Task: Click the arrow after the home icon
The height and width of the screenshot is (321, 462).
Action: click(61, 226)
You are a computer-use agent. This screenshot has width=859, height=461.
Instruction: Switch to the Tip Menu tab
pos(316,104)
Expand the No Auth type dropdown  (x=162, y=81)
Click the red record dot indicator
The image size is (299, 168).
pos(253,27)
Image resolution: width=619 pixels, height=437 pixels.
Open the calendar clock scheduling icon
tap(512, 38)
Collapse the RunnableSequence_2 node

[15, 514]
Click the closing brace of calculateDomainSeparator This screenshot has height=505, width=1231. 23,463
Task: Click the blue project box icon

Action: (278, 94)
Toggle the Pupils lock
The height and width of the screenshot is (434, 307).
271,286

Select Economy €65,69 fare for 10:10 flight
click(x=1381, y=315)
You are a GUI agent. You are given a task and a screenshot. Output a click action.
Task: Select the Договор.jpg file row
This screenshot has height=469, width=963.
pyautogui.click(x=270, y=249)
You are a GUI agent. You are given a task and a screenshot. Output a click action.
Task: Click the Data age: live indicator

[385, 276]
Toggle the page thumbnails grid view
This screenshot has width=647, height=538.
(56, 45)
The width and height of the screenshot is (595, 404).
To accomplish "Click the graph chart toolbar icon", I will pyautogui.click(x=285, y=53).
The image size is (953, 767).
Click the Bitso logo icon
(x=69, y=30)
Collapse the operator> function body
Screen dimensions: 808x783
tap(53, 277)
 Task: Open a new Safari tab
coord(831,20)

┄┄┄┄┄┄┄┄┄┄┄┄┄┄┄┄┄┄┄┄

_Your goal:_ Every line of the data above should be retyped precisely.

_Finished task:_
Task: Click the arrow after the home icon
The height and width of the screenshot is (321, 462).
Action: click(61, 226)
You are a computer-use agent. This screenshot has width=859, height=461.
Instruction: Switch to the Tip Menu tab
pos(316,104)
Expand the No Auth type dropdown  (x=162, y=81)
Click the red record dot indicator
The image size is (299, 168).
pos(253,27)
Image resolution: width=619 pixels, height=437 pixels.
Open the calendar clock scheduling icon
tap(512, 38)
Collapse the RunnableSequence_2 node

[15, 514]
Click the closing brace of calculateDomainSeparator This screenshot has height=505, width=1231. 23,463
Task: Click the blue project box icon

Action: (278, 94)
Toggle the Pupils lock
The height and width of the screenshot is (434, 307).
271,286

Select Economy €65,69 fare for 10:10 flight
click(x=1381, y=315)
You are a GUI agent. You are given a task and a screenshot. Output a click action.
Task: Select the Договор.jpg file row
This screenshot has height=469, width=963.
pyautogui.click(x=270, y=249)
You are a GUI agent. You are given a task and a screenshot. Output a click action.
Task: Click the Data age: live indicator

[385, 276]
Toggle the page thumbnails grid view
This screenshot has width=647, height=538.
(56, 45)
The width and height of the screenshot is (595, 404).
To accomplish "Click the graph chart toolbar icon", I will pyautogui.click(x=285, y=53).
The image size is (953, 767).
Click the Bitso logo icon
(x=69, y=30)
Collapse the operator> function body
Screen dimensions: 808x783
tap(53, 277)
 Task: Open a new Safari tab
coord(831,20)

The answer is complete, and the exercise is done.